Avant même l’entrée en vigueur du nouveau contrat, Medista s’adresse au Conseil d’Etat. C’est le début d’une âpre bataille procédurale restée inaperçue jusqu’à présent. Jusqu’à ce que Vandenbroucke raconte soudainement une histoire spectaculaire vendredi dernier. Medista aurait engagé d’anciens membres des services de renseignement israéliens pour manipuler un responsable du Service public fédéral de la santé afin de lui faire faire des aveux.

Plus précisément, il s’agit de « l’agence de renseignement créative » Black Cube. Harvey Weinstein, entre autres, a fait appel à l’agence pour espionner les journalistes et les victimes qui voulaient dénoncer ses inconduites sexuelles. Pour Medista, Black Cube a attiré un fonctionnaire du SPF Santé publique et un employé du concurrent Movianto à l’étranger sous couvert d’un entretien d’embauche. Dans cette conversation – qui a été secrètement enregistrée – tous deux ont affirmé Les dernières nouvelles admettre que le gouvernement a aidé Movianto à remporter le contrat.

Le fonctionnaire a également reçu le 4 octobre à son domicile une lettre de l’avocat de Medista, dans laquelle il l’accusait de « violations pénales » et lui laissait le choix entre le licenciement ou un règlement à l’amiable. Le ministre Vandenbroucke qualifie ces pratiques de « contraires à l’éthique ». Il affirme que le responsable n’a commis aucune erreur, mais a demandé un audit fédéral pour enquêter sur « tout élément nouveau ».

La députée N-VA Kathleen Depoorter a un rôle remarquable à jouer dans toute cette affaire. Elle soutient fermement les revendications de Medista au Parlement et accroît ainsi la pression politique. Quand Les dernières nouvelles la semaine dernière a été publiée une lettre que Medista a envoyée au Premier ministre Alexander De Croo (Open Vld), peu de temps après, Depoorter a interrogé Vandenbroucke à ce sujet au Parlement. « Je ne soutiens ni Medista ni Movianto », déclare Depoorter. « Je suis parlementaire et, à ce titre, je dois vérifier si le gouvernement fait correctement son travail. »
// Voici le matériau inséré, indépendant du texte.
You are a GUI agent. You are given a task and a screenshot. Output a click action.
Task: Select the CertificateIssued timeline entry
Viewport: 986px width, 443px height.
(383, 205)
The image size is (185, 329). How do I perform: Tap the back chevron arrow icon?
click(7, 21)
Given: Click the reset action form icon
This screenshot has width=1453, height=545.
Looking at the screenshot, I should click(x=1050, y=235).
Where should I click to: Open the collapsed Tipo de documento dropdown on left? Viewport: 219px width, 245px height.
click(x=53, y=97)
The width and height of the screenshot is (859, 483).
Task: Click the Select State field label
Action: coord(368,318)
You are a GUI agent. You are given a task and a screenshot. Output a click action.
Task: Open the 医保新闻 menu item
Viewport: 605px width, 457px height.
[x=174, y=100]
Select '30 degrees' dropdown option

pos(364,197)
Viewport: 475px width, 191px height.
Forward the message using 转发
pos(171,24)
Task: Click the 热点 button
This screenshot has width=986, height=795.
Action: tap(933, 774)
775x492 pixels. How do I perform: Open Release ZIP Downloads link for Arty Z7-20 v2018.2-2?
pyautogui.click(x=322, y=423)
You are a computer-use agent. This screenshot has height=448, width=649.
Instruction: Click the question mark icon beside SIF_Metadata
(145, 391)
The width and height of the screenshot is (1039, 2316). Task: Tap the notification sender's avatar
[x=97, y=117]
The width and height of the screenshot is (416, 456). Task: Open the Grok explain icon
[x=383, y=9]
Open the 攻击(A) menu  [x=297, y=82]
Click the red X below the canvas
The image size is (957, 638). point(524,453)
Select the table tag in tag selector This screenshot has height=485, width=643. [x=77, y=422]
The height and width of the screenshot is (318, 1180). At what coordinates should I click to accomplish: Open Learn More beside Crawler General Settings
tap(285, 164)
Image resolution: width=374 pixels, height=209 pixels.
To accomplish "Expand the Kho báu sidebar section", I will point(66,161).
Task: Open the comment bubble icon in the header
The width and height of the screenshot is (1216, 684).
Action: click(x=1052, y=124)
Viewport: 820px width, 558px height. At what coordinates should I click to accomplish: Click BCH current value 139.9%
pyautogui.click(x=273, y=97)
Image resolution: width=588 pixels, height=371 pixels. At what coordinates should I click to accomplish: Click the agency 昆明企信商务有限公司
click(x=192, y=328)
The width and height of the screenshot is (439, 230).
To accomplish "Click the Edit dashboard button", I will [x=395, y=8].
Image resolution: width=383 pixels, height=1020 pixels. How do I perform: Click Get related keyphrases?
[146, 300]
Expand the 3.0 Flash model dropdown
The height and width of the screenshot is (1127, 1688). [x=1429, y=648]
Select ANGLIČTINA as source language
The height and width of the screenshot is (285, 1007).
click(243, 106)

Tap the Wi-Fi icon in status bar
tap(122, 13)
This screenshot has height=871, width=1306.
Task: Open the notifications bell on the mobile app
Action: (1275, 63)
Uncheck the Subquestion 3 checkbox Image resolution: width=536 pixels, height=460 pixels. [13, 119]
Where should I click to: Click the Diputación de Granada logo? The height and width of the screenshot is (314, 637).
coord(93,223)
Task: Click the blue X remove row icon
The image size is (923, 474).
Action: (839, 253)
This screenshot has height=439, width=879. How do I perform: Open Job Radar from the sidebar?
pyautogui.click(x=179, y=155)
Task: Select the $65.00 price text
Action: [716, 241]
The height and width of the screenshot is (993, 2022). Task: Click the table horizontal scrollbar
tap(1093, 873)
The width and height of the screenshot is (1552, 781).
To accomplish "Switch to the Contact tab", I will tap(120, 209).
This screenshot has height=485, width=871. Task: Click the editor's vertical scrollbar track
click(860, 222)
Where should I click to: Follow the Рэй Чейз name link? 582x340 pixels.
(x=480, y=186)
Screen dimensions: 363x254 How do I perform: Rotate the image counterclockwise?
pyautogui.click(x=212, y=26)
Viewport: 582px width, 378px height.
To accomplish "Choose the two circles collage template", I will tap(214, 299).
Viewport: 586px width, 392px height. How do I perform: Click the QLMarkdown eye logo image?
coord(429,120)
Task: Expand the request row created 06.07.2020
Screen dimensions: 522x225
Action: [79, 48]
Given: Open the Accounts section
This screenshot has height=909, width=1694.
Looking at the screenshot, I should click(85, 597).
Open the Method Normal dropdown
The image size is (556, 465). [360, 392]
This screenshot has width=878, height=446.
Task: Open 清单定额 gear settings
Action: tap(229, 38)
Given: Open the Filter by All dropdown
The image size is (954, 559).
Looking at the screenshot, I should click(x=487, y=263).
En attendant, Medista envisage de nouvelles démarches juridiques. Selon le PDG Taybi, les vidéos sont la preuve de la falsification du gouvernement. Elle soutient également que le gouvernement lui doit 5,4 millions d’euros et ne croit pas que ses méthodes vont trop loin : « Si vous combattez le gouvernement en tant qu’entrepreneur, vous devez être en mesure de fournir des preuves concrètes. C’est pourquoi nous avons engagé une agence de recherche internationale spécialisée dans ce domaine. J’appelle le ministre à examiner de toute urgence le contenu de notre dossier d’enquête.